Clark offers a wide array of unique classes that provided me with not only the biological knowledge required to be a solid provider, but also the sociological perspectives to consider with each patient. Also, without Clark University Rapid Response I may not have earned my EMT license and wouldn’t have been able to accrue the patient care hours necessary for PA school admission.
Tell us about your work as an EMT.
I work for the Boylston Fire Department. We’re a 911 service, so we respond to any emergencies within the town, and often do mutual aid to surrounding towns as well. As EMTs, we provide all patient care for any emergency we encounter. This could include anything from taking vitals to bandaging wounds to giving medications for overdoses and diabetic emergencies. It also involves driving the patient-loaded truck safely in any conditions. I love the work because it’s fast-paced and exciting; every call is different, and trying to figure out what is going on with your patient without much in the way of diagnostic equipment poses a unique challenge. I like knowing the work I do has a direct impact on my patients, and that without us some would not receive the interventions they need to survive.
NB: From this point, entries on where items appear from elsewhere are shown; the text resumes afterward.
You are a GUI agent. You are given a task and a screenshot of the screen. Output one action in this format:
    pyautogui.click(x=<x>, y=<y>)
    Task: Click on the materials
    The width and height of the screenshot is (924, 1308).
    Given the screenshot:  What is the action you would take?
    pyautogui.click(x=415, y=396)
I’m also the education coordinator for Clark’s Rapid Response. This position involves running all of our training, coordinating classes with the Worcester ambulance company MedStar and Worcester Polytechnic Institute (WPI), running new-member orientation, and testing all members.
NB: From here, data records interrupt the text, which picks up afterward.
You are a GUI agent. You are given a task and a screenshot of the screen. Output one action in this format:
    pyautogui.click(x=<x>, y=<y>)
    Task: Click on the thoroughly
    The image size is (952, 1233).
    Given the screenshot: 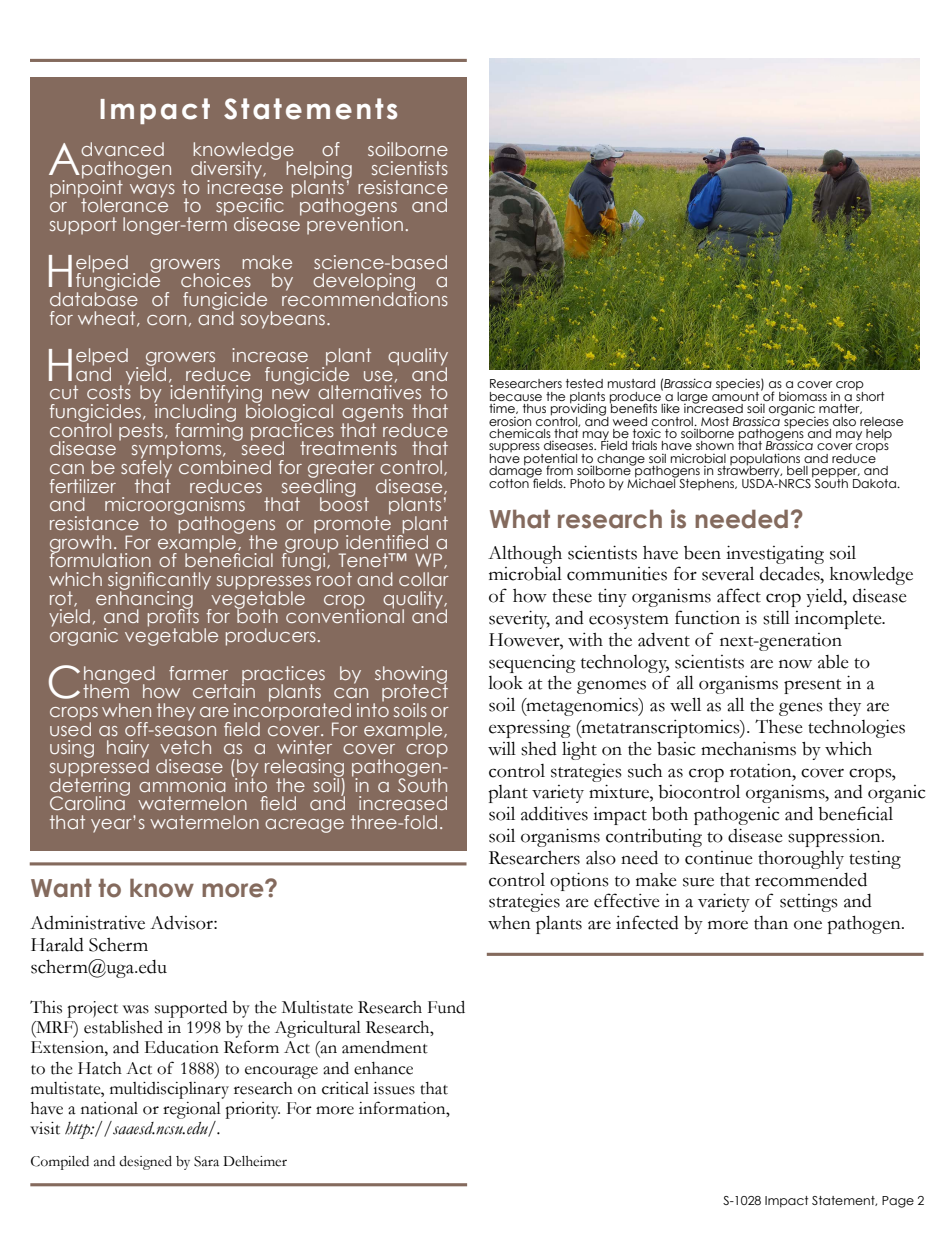 What is the action you would take?
    pyautogui.click(x=801, y=859)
What were skills that you learned at Clark helped you excel?
The leadership and confidence I learned from working on CURR has helped me become a better EMT. I’ve learned how to control a scene, but also how to control my reaction to whatever is happening during a particular call. In an emergency situation, someone has to take charge, and having those leadership skills allows me to do that if need be.
What was the most compelling thing to you about your work/project(s)?
Just knowing that I’m directly helping people makes the job worth it for me. The work I do has a direct impact on their health, and it’s a really nice feeling to know that you’re helping someone else on what is possibly one of the scariest days of their life.
Describe the most memorable moment you had working.
The most memorable experience was my first car accident. I just remember the tones went off around 4 in the morning and I went into automatic mode. There’s a checklist for what you have to do: Put on your shoes, get in the ambulance, sign on the radio, etc. It helped me recognize that I do have the skills to help patients with traumatic injuries in stressful conditions, and it was one of the first times I felt confident about the actions I took during a call, which is a good feeling to have.